» Problem details:
In the data below, find every line with the string "This" and pull it out.

» Data provided:
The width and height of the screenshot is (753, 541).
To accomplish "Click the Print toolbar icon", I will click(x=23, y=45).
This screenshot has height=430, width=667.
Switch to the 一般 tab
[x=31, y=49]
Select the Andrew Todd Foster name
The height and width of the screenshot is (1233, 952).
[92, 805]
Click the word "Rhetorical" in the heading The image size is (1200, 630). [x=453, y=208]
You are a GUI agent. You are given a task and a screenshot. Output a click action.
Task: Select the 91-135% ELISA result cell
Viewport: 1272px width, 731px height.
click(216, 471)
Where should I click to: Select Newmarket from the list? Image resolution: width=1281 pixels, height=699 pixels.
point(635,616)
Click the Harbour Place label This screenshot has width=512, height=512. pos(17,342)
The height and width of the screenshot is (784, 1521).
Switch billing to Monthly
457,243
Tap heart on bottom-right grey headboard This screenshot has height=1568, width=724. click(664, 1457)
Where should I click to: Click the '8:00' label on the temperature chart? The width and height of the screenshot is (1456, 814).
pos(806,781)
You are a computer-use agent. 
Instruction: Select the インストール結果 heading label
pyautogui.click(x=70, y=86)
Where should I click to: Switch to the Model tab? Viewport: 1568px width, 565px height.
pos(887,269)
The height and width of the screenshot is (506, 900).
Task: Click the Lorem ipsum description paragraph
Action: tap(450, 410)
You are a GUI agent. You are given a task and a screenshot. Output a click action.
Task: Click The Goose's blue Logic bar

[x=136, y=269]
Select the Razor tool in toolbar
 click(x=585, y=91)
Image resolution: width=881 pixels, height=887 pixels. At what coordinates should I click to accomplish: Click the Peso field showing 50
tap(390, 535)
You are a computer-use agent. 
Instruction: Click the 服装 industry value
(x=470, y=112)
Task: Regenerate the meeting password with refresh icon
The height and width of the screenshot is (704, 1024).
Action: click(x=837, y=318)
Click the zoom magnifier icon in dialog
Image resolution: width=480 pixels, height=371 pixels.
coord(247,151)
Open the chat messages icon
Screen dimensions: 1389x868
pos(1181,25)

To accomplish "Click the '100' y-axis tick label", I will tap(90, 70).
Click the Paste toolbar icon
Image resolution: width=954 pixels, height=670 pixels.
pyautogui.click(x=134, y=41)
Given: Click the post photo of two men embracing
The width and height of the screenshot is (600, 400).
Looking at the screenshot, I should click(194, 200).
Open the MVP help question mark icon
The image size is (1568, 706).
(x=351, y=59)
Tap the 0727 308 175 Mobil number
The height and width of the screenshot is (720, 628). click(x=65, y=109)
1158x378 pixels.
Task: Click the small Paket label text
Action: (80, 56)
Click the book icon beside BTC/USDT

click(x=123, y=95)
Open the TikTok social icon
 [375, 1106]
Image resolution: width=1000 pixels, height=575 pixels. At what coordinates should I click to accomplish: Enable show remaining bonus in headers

» Written response:
This screenshot has height=430, width=667.
Click the Harbour Place label This screenshot has width=512, height=512. pos(17,342)
Tap heart on bottom-right grey headboard This screenshot has height=1568, width=724. click(664, 1457)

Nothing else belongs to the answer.